Lester explained that Mendiola finally called the Quick Lube and verified that she had, in fact, been there; therefore, she had been telling the truth.
“I don’t want what happened to me to happen to anyone else,” she said. “I don’t think he represents what a police officer should be.”
At Monday night’s meeting, the incident was brought back before the Council.
Mayor Joe Rex Sport said that he discussed the incident with Luverne Police Chief Paul Allen.
“Chief Allen talked to him (Mendiola), and he admitted that he made a mistake—he was running radar while meeting traffic, then turned around to pursue and got the wrong car,” Sport said. “He did say that he raised his voice at her though.”
But when it came to Lester wanting to use her cell phone, most of the council members agreed that it could become a safety issue for officers.

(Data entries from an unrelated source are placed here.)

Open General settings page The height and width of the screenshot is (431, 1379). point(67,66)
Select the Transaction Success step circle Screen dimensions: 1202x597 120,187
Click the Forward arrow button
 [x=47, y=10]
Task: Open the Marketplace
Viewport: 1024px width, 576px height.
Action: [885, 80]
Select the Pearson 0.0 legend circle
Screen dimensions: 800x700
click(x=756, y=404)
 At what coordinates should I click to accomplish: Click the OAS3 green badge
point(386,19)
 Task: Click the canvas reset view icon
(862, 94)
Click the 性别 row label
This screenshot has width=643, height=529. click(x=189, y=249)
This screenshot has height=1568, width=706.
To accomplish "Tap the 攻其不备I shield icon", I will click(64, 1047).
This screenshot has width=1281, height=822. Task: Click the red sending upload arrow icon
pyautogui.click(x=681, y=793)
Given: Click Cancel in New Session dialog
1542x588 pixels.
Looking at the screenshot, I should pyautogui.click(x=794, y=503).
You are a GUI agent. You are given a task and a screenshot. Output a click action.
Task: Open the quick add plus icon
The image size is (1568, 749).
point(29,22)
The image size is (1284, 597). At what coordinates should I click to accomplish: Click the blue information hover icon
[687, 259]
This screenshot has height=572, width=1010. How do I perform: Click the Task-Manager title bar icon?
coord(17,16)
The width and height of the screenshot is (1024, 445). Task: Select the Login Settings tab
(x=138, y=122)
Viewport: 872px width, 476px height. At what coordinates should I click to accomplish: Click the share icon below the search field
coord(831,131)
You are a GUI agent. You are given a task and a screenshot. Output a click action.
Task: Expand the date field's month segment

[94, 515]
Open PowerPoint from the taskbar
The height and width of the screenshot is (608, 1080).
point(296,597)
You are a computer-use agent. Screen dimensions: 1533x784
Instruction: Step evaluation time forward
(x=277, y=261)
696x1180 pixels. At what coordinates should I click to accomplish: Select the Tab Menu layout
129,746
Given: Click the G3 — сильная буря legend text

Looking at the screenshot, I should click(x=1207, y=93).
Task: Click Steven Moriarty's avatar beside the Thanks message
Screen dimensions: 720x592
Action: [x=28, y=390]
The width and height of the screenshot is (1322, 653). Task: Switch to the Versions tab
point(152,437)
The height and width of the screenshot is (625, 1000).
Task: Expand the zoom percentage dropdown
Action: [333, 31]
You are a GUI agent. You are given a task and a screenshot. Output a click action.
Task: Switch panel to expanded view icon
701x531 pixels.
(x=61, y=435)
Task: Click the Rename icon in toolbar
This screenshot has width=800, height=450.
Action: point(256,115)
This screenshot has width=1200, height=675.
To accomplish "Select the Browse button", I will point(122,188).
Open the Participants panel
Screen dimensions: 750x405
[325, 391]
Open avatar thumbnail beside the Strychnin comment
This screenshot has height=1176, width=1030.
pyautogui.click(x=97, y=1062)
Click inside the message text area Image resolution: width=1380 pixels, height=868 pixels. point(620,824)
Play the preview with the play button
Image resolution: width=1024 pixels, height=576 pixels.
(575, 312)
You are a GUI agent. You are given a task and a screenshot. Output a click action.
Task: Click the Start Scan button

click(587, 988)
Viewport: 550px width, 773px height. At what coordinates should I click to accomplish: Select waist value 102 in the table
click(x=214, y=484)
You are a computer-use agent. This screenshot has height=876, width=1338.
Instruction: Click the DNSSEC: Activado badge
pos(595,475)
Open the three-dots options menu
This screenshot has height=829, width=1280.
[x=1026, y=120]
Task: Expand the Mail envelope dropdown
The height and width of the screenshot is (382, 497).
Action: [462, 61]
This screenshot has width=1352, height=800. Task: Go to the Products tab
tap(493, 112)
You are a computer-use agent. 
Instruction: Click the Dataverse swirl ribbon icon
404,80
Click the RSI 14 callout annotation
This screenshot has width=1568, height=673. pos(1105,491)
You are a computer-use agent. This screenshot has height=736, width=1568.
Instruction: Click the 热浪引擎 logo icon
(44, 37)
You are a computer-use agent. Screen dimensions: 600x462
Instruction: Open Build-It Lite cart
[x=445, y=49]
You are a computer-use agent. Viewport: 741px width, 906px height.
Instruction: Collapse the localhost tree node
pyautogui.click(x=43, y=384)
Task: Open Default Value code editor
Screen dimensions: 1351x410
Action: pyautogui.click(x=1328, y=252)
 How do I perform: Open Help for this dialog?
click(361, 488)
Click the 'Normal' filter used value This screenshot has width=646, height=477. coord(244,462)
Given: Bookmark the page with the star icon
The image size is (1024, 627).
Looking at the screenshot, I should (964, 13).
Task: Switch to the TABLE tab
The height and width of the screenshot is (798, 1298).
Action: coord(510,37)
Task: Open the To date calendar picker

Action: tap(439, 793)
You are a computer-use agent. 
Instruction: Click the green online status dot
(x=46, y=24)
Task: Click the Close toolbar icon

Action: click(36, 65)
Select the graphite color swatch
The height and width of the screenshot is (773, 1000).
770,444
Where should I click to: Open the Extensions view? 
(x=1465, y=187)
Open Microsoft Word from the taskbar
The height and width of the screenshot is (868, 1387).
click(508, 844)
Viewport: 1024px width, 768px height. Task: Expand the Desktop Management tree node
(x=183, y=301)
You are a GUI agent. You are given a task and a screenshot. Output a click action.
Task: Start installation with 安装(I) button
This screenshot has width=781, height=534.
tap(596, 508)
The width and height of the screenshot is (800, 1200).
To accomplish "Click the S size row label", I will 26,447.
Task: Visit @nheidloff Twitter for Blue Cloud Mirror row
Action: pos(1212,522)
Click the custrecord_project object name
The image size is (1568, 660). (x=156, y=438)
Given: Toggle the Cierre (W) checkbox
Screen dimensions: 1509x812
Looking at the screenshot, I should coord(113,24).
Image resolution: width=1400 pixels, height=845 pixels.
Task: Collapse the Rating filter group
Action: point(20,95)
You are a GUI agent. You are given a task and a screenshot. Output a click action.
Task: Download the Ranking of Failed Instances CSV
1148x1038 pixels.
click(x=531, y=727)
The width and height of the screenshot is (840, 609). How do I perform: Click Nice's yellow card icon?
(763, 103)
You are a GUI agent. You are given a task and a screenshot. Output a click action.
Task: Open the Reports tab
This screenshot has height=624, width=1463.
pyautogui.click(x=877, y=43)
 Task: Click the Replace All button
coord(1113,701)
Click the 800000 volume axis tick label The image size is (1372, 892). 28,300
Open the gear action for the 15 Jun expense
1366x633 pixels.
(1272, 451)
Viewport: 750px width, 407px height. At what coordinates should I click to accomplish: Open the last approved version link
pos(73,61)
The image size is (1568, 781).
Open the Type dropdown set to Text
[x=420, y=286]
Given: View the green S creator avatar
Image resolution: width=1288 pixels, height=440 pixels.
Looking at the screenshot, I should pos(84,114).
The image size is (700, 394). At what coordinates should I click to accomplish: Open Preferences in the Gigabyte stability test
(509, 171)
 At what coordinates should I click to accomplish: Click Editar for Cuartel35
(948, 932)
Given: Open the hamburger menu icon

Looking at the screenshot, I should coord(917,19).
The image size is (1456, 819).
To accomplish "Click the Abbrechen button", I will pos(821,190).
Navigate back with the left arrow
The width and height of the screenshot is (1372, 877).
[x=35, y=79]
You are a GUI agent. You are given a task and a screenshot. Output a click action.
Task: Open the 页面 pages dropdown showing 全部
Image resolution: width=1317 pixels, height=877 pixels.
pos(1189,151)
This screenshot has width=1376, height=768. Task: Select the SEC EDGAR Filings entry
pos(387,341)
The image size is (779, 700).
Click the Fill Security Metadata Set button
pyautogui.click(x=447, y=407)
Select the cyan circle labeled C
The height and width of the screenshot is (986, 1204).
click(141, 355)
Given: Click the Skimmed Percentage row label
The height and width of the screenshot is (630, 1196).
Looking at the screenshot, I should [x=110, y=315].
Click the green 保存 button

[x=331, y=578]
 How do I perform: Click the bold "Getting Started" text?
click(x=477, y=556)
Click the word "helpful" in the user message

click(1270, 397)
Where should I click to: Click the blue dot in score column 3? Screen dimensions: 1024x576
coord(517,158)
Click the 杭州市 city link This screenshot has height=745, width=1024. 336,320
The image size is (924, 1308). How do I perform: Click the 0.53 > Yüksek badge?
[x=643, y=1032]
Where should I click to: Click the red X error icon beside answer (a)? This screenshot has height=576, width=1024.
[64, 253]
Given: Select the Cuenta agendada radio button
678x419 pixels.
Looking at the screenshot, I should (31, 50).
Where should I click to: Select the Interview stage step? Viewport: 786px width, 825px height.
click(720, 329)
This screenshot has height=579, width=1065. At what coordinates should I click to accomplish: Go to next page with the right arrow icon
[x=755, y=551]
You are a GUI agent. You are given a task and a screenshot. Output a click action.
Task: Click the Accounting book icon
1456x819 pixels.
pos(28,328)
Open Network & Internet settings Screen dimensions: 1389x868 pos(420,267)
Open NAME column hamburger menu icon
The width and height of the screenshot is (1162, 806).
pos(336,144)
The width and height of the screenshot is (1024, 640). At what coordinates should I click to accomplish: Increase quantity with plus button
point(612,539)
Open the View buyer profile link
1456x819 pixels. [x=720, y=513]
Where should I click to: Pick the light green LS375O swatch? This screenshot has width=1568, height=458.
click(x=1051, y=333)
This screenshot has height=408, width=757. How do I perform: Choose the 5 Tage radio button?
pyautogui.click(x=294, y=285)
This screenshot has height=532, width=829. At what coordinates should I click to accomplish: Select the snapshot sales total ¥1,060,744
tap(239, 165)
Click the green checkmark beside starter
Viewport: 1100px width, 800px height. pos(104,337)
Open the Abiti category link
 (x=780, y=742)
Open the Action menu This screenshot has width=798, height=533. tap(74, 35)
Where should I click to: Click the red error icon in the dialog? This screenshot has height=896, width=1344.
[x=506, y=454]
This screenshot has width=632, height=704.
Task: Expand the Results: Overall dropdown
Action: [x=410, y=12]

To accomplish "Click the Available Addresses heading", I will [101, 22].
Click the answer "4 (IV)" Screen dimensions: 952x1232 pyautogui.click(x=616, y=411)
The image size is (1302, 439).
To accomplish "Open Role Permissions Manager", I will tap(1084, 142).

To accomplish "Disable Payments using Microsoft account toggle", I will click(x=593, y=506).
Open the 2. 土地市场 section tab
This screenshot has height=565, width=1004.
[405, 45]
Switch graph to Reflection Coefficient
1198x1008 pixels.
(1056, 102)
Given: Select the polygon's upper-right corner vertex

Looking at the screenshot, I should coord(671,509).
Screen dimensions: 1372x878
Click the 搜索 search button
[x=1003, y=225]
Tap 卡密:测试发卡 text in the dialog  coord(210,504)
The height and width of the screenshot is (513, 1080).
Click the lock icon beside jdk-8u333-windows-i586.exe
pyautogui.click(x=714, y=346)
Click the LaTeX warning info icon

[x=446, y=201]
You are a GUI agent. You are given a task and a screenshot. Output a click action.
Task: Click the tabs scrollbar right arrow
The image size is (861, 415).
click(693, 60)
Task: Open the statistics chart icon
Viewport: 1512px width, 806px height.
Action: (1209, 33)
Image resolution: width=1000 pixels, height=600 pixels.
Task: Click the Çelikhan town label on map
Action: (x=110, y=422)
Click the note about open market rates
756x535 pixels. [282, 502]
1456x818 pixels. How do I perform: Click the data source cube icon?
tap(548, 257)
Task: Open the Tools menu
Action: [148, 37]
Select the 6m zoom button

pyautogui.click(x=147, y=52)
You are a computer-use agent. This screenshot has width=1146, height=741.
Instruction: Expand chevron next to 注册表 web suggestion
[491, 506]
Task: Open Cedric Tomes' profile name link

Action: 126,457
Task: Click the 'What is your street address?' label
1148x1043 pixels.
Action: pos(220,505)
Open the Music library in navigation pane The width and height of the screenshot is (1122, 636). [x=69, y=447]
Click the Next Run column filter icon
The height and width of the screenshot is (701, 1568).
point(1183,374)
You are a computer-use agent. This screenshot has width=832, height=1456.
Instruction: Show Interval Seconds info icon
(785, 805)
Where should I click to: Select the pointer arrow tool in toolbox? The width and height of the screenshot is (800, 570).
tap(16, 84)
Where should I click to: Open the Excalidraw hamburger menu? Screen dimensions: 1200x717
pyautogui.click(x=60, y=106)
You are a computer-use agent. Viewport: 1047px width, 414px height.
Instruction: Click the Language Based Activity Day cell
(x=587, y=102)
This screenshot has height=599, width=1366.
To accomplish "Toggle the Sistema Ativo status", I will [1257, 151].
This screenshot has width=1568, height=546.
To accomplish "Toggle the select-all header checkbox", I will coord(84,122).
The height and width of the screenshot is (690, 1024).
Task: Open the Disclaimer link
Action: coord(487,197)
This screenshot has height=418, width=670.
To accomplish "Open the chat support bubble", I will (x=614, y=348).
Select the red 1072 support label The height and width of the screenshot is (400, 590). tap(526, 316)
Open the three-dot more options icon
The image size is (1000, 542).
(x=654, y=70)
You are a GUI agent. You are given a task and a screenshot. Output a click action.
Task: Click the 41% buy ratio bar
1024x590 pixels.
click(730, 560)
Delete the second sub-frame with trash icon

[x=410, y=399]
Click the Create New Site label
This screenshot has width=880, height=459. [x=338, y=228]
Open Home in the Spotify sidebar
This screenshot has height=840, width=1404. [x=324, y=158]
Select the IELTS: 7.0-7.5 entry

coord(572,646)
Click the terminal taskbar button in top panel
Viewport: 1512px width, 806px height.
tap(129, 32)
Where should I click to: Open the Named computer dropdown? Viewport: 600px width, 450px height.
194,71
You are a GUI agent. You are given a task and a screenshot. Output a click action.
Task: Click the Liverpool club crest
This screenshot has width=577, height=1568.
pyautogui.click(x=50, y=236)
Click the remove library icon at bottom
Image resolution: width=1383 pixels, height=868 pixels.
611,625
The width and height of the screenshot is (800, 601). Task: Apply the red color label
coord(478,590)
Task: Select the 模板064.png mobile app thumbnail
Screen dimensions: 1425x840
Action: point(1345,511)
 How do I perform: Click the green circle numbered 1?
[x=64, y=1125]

“Someone may ask to use the cell phone and reach down and draw a gun on the officer—that becomes a big safety concern,” Councilmember Charlie Johnson said.
“Calling on a cell phone could turn out to be a dangerous situation—who are they calling?” Sport said. “The officer might offer to call for the person, but then they could have a pistol drawn on them….That’s a judgment call on the part of the officer.”
Chief Paul Allen said later this week that all disciplinary actions in the police department were handled in-house and would not be disclosed to the public; furthermore, Allen said that this incident with Mendiola “had been handled.”